Brazil protects vast new areas of Amazon rainforest
09/06/2008 14:57:28
June 2008. Brazil has commemorated World Environment Day by creating four new protected areas, three of them in the Amazon rainforest.
President Luiz Inácio Lula da Silva signed the documents authorizing the three new protected areas in the Amazon, including Mapinguari National Park in Amazonas state, named after a mythical red furry creature supposedly living in the rainforest.
Mapinguari National Park
Mapinguari National Park is designed to preserve savannah areas of the Purus and Madeira river valleys. It is an area of great biological diversity with unique ecosystems that offer great potential for scientific research and eco-tourism, according to the government of Brazil. In addition, there are two new extractive reserves - Ituxi in Amazonas state and another on the River Xingu in Pará state.
10,000 square miles newly protected
The new areas would expand the extent of protected rainforest by 2.6 million hectares, or 10,000 square miles, an area just slightly smaller than the nation of Belgium.
The protected areas close a green circle that, beyond protecting the biodiversity inside its limits, must draw a line to contain the advance of the agricultural takeover of the Amazon rainforest At least 23 million hectares, or 89,000 square miles, of the Amazon rainforest are already protected.
Mahogany protected
President Lula's proposal is yet to be approved by Congress and could yet face legal challenges. The president also signed a decree protecting mahogany trees and another creating an inter-ministerial group to present proposals to raise financing for conservation of the Amazon rainforest. The donors would not have a say in management of the protected areas and the fund would be managed by the Brazilian Development Bank.

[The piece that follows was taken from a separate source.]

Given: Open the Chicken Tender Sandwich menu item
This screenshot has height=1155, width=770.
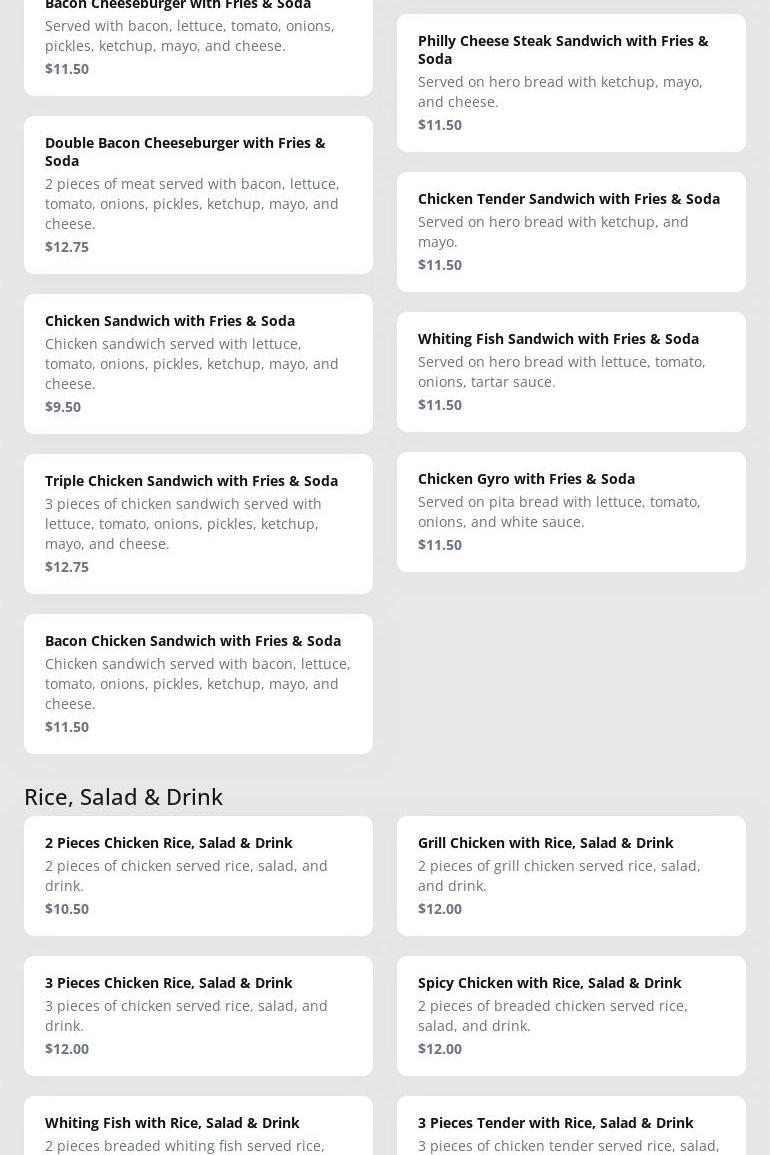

The president said Brazil's record of environmental preservation is equal to that of any country in the world. "Europe, for example, only has 0.3 percent of its native forest still standing. Brazil still has 69 percent," the president said.
The resignation in mid-May of former environment minister activist Marina Silva raised fears among environmentalists that Brazil may be turning its back on rainforest protection. As if to show the world that this is not the case, Carlos Minc, Brazil's new environment minister, announced the government's commitment to create the new protected areas on May 29, at the Conference of the Parties to the Convention on Biological Diversity, CBD, in Bonn. He also expressed commitment to zero net deforestation by 2020.